* Required action:
Starting at the line that contains "The width and", repeat each line of the listing below through the last one, exactly, and leave out every picture.

* Data section:
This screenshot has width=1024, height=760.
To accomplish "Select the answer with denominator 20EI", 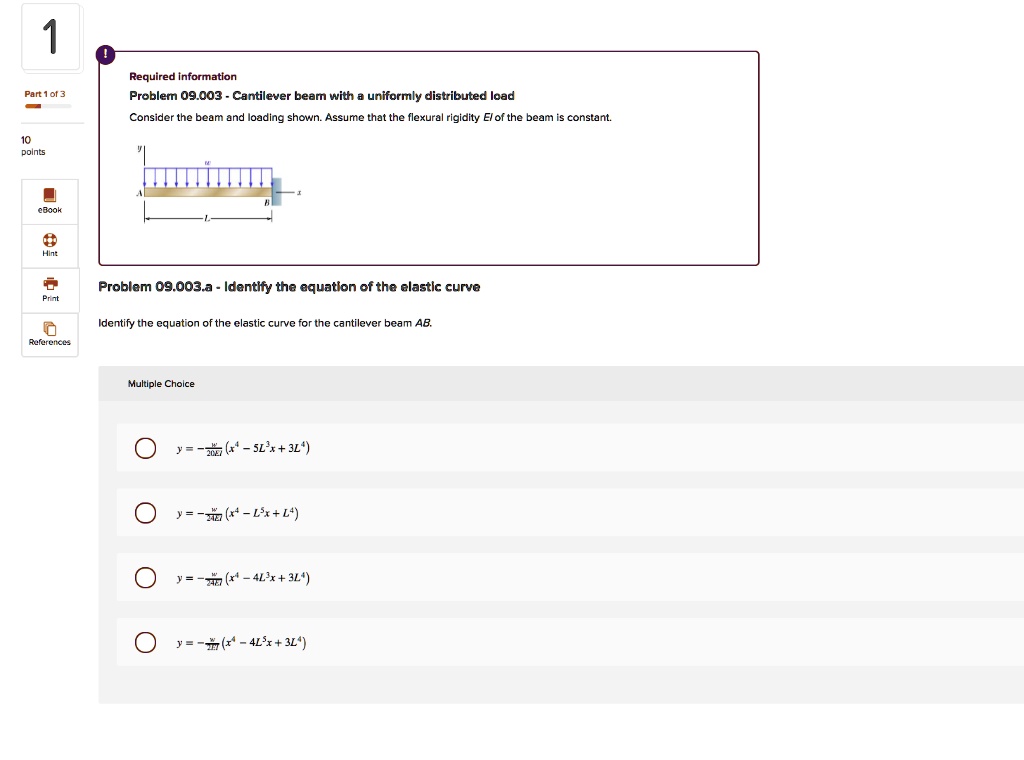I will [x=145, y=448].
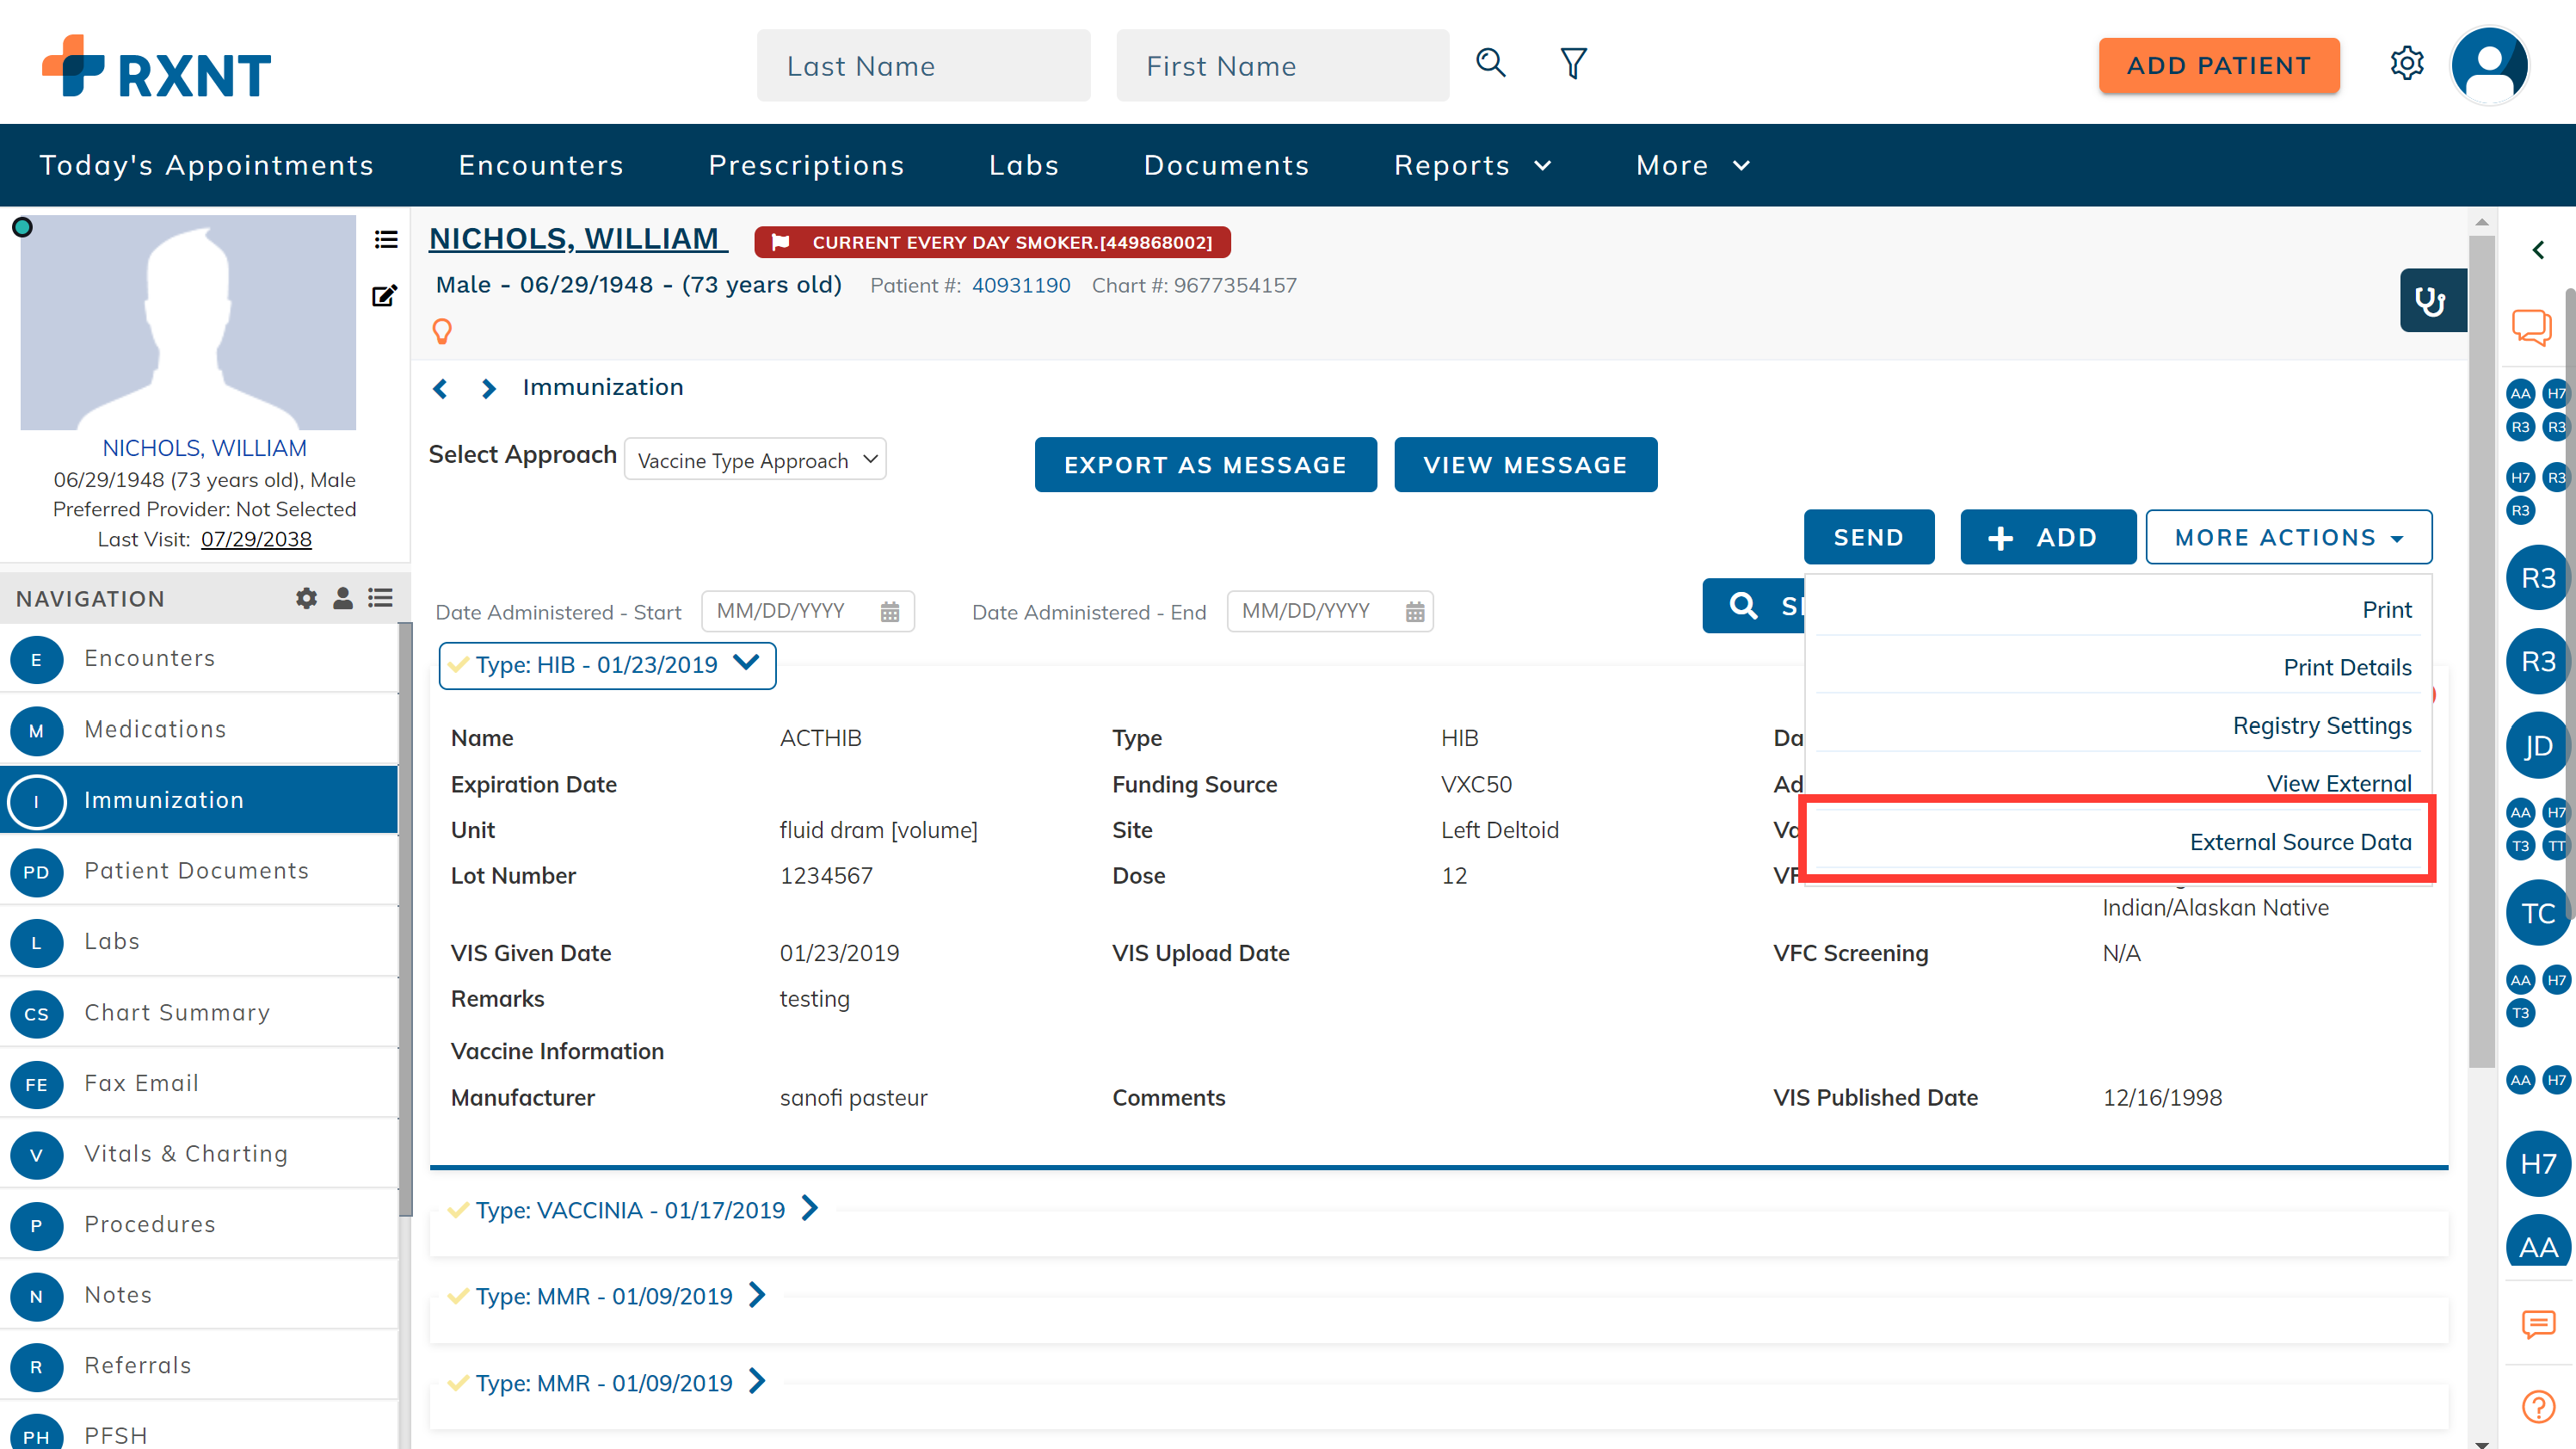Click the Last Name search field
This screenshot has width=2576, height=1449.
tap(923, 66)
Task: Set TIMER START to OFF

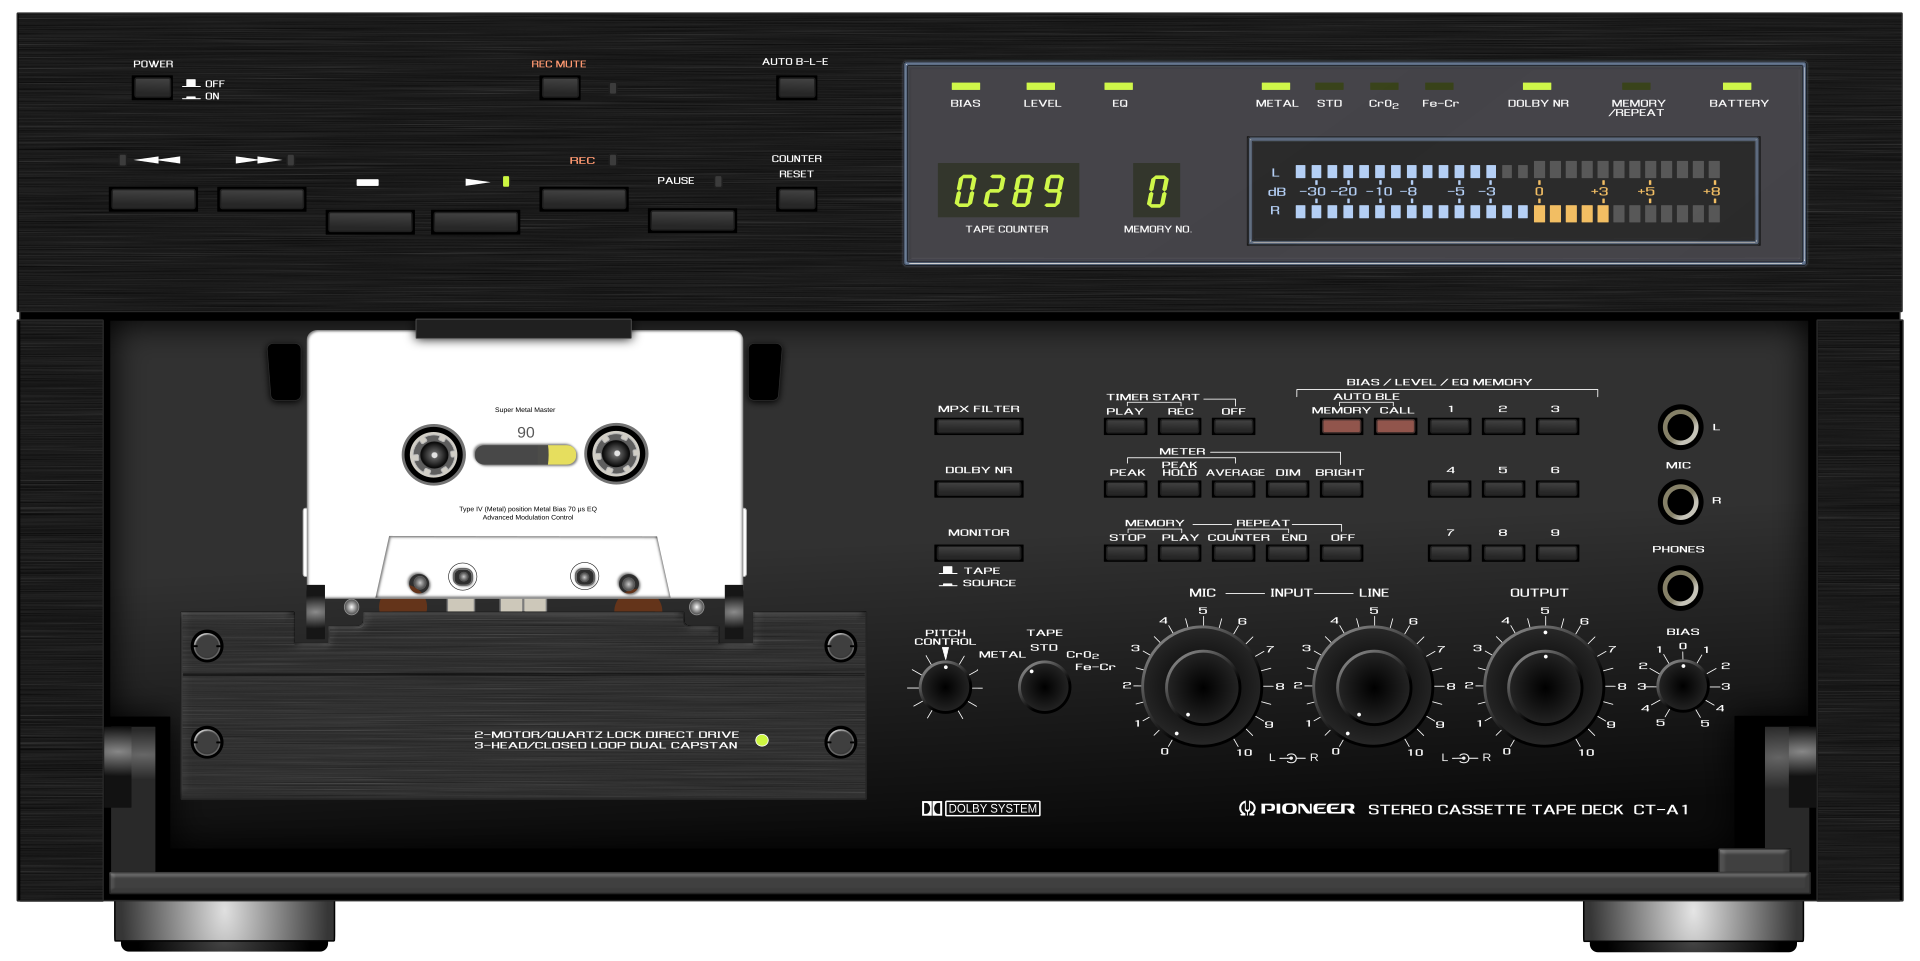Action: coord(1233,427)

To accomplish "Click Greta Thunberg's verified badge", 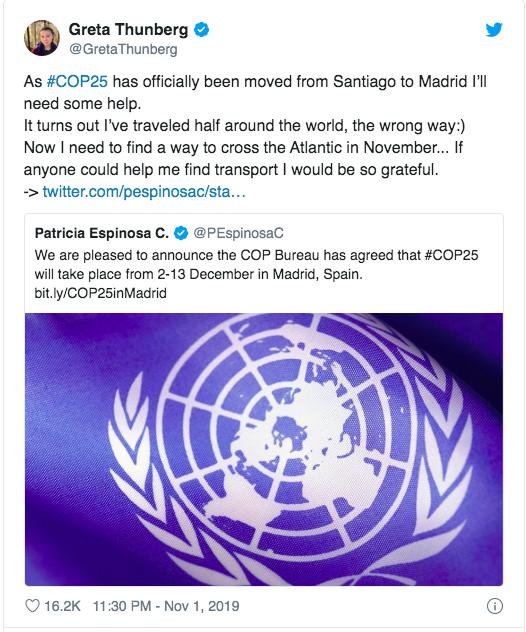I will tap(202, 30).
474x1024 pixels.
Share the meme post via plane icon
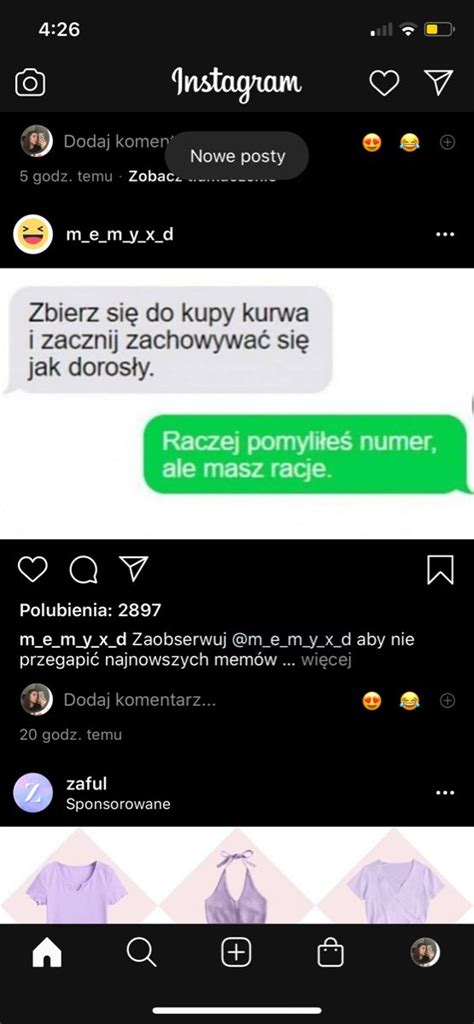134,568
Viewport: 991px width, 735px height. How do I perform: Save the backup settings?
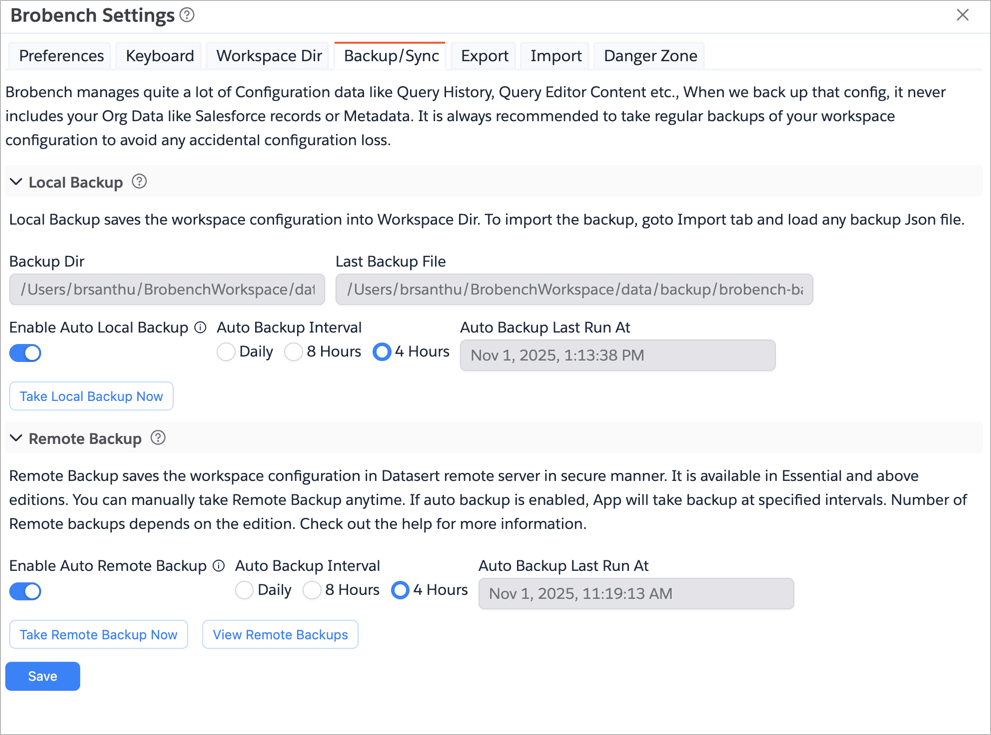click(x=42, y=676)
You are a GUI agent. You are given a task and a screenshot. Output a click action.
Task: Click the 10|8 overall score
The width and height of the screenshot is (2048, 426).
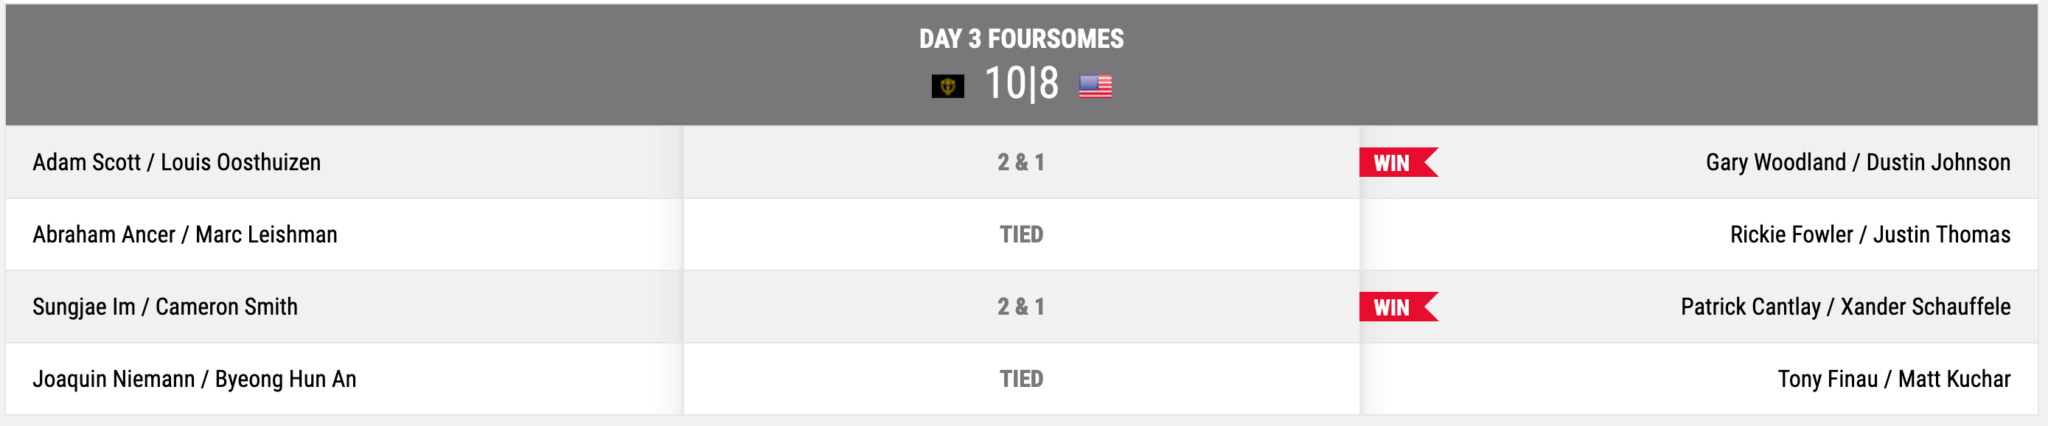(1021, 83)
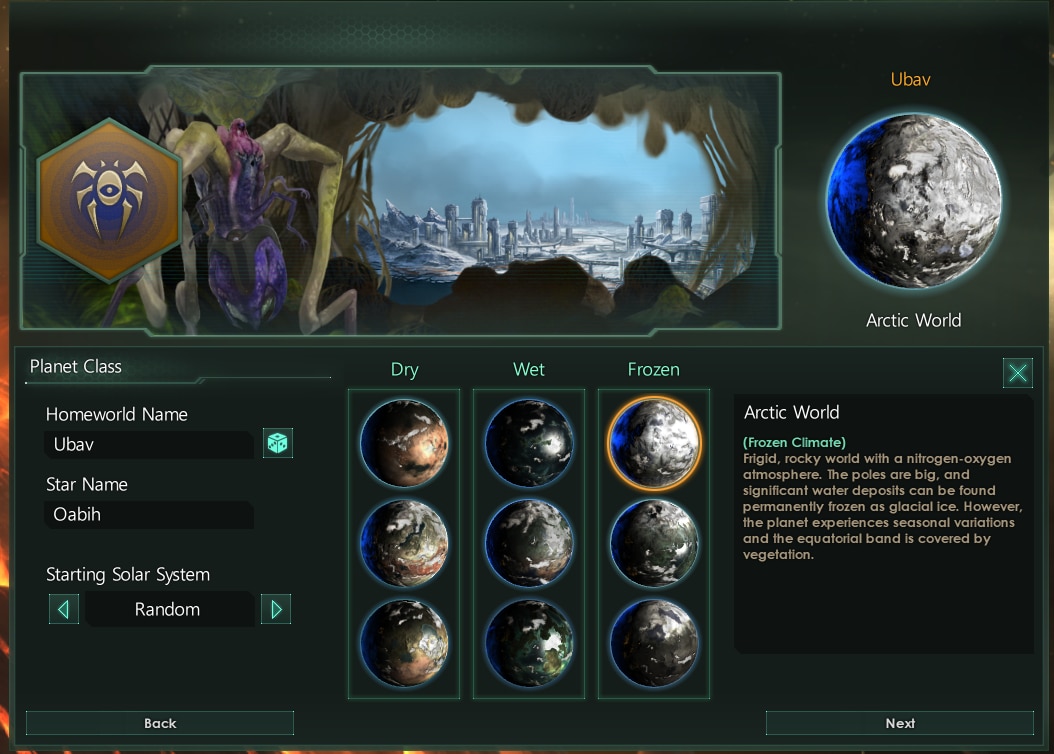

* Answer:
The width and height of the screenshot is (2048, 426).
(1021, 83)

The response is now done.